## [Directive]
Can you reproduce only the part of the listing that opens with the line containing "Where should I click to: Select" and closes with the line containing "pyautogui.click(x=266, y=219)", substituting "title" for "heading" and leaving everything else unchanged?

== Dataset entries ==

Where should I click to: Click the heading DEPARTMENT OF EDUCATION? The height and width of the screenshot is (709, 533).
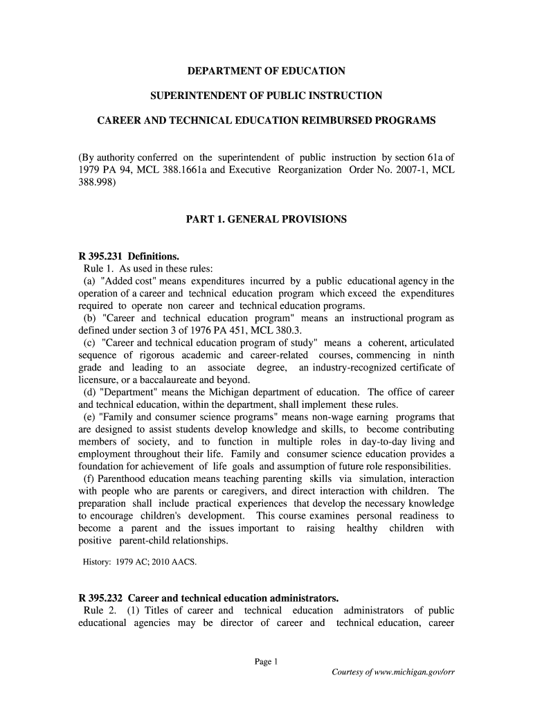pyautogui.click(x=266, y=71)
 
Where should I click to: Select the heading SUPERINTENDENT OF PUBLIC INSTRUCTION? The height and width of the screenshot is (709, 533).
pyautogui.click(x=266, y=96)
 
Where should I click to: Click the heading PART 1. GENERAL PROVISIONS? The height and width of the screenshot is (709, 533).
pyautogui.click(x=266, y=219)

===
== Dataset entries ==

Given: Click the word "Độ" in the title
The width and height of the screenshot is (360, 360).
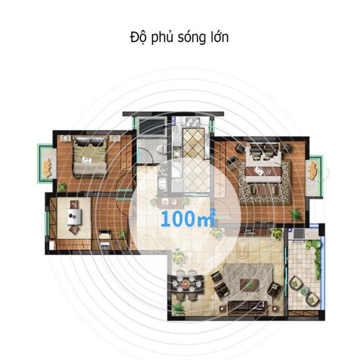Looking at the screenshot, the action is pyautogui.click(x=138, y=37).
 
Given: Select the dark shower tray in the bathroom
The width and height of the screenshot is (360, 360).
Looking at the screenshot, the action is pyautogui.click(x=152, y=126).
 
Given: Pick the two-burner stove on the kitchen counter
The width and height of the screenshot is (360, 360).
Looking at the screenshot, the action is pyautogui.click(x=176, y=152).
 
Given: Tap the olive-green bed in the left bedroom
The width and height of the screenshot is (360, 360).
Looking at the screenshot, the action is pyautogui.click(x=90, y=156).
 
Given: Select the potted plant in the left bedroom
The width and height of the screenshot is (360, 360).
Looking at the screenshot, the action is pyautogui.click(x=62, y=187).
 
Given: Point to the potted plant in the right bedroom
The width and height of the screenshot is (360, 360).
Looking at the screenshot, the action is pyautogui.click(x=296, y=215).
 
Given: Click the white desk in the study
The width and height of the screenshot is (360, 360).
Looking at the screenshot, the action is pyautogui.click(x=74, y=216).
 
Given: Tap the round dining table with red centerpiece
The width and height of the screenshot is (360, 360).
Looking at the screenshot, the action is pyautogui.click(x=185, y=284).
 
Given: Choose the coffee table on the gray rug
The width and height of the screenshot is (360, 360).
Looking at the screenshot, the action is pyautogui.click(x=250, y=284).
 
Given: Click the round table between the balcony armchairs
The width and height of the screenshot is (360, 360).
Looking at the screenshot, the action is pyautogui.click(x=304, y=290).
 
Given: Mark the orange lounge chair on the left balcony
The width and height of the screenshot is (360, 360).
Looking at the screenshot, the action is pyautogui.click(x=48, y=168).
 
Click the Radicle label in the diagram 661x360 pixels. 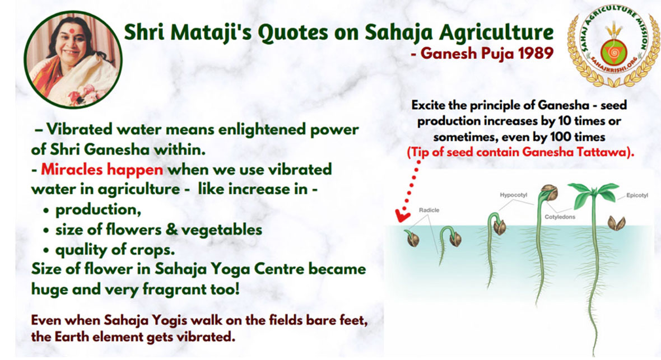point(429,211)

===
== Dataset entries ==

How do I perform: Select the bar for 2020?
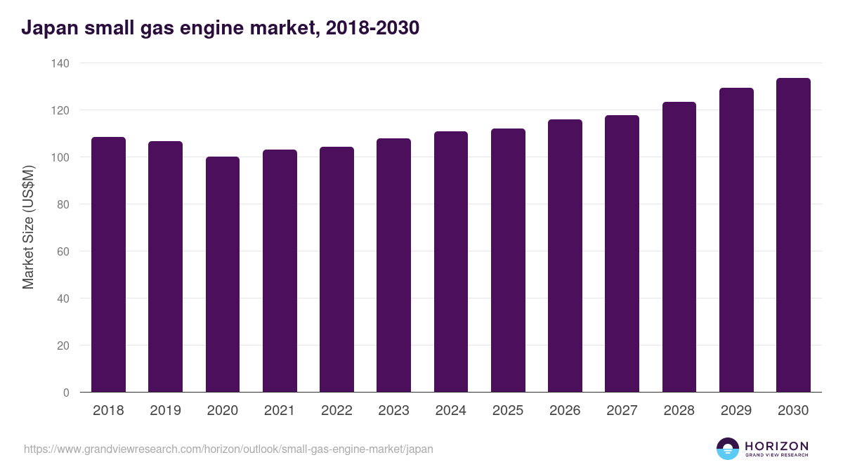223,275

===

## [Output below]
Where should I click to: Select the title SUPERINTENDENT OF PUBLIC INSTRUCTION? The height and width of the screenshot is (709, 533).
pyautogui.click(x=266, y=96)
 
Where should I click to: Click the title PART 1. GENERAL PROVISIONS? The height and width of the screenshot is (709, 533).
pyautogui.click(x=266, y=219)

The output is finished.